Hmm okay; well this would probably be one of the instances where they went with something to reinforce the Series X design as serving well for streaming of multiple One S instances. With that type of setup, probably better to have a Raster Unit to each Shader Array. How this might impact frontend performance I'm not sure, but I suppose one way would be, developers need to schedule workload deployment in better balances across each Shader Array to ensure they're being occupied.
It is not to say that the location of the Raster Unit is better or worse, but the change from RDNA1 to RDNA2 is better. And by better means RDNA2 Raster Units can scan convert triangles covering a range from 1 to 32 fragments, with coarse grained and fine grained rasterisation (rather than up to 16 fragments with 1 scan converter with RDNA1):
https://forum.beyond3d.com/posts/2176807/
So, XSX with RDNA1 Raster Units isn't as efficient with shading small triangles (CUs wasting fragment shading cycles by being less efficient). Add this inefficiency with XSX having RDNA1 CUs as well, then your raw Tera Flops are underutilised.
Perhaps lack of that consideration (likely due to lack of time) could be having some impact on 3P title performance on Series X devices, if say PS5 has its Raster Units set up more like what RDNA 2 seems to do on its frontend? Imagining that could be a thing. Also I saw
@BRiT the other day bringing up some of the issues still present with the June 2020 GDK update, it has me wondering if there are lack of efficiency/maturity in some of the tools that could assist with better scheduling of tasks along the four Raster Units if since indeed it might not only differ in frontend in that regard to PC but also potentially PS5?
If PS5 has its Raster Units setup like RDNA2, looking at Navi21 means instead of processing 4 triangles per cycle like XSX, it would drop to 2 triangles per cycle.
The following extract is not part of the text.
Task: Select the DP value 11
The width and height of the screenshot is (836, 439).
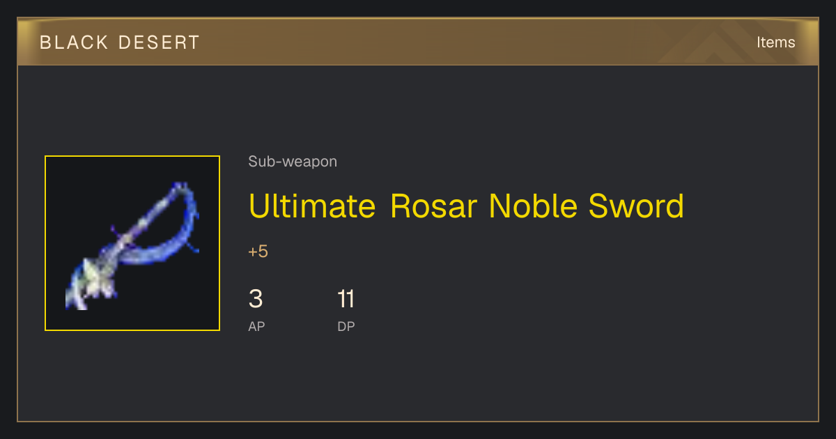Action: point(346,300)
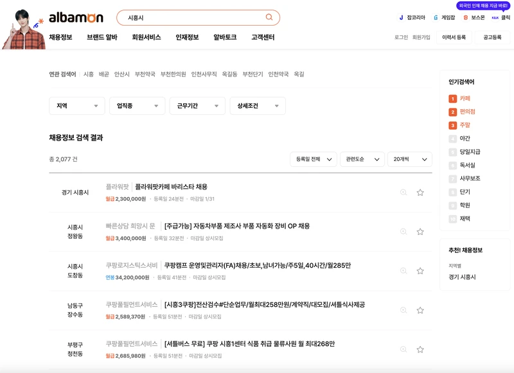
Task: Click the KLiK 클릭 icon for foreign hiring
Action: click(x=495, y=17)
Because Navi21 with 8 Shader Arrays only rasterises 4 triangles per cycle (halve to 4 Shader Arrays to get PS5). Lower triangle throughput, but higher efficiency of rasterising smaller triangles, with better utilisation from CUs and raw Tera Flops. Your geometry throughput is closer to your lower peak. This was briefly covered in Cerny's presentation about small triangles.
People mention tools, and they can have an impact on performance, but this applies to both XSX and PS5. Specifically optimised compilers. However, both XSX and PS5 aren't some clean slate designs, and are based on AMD technology. There isn't some multicore paradigm shift and new architecture that we got with Cell and PS3, so I'm not expecting massive improvements from compilers. Significant improvements will come from engines making use of XSXs and PS5s custom features and strengths.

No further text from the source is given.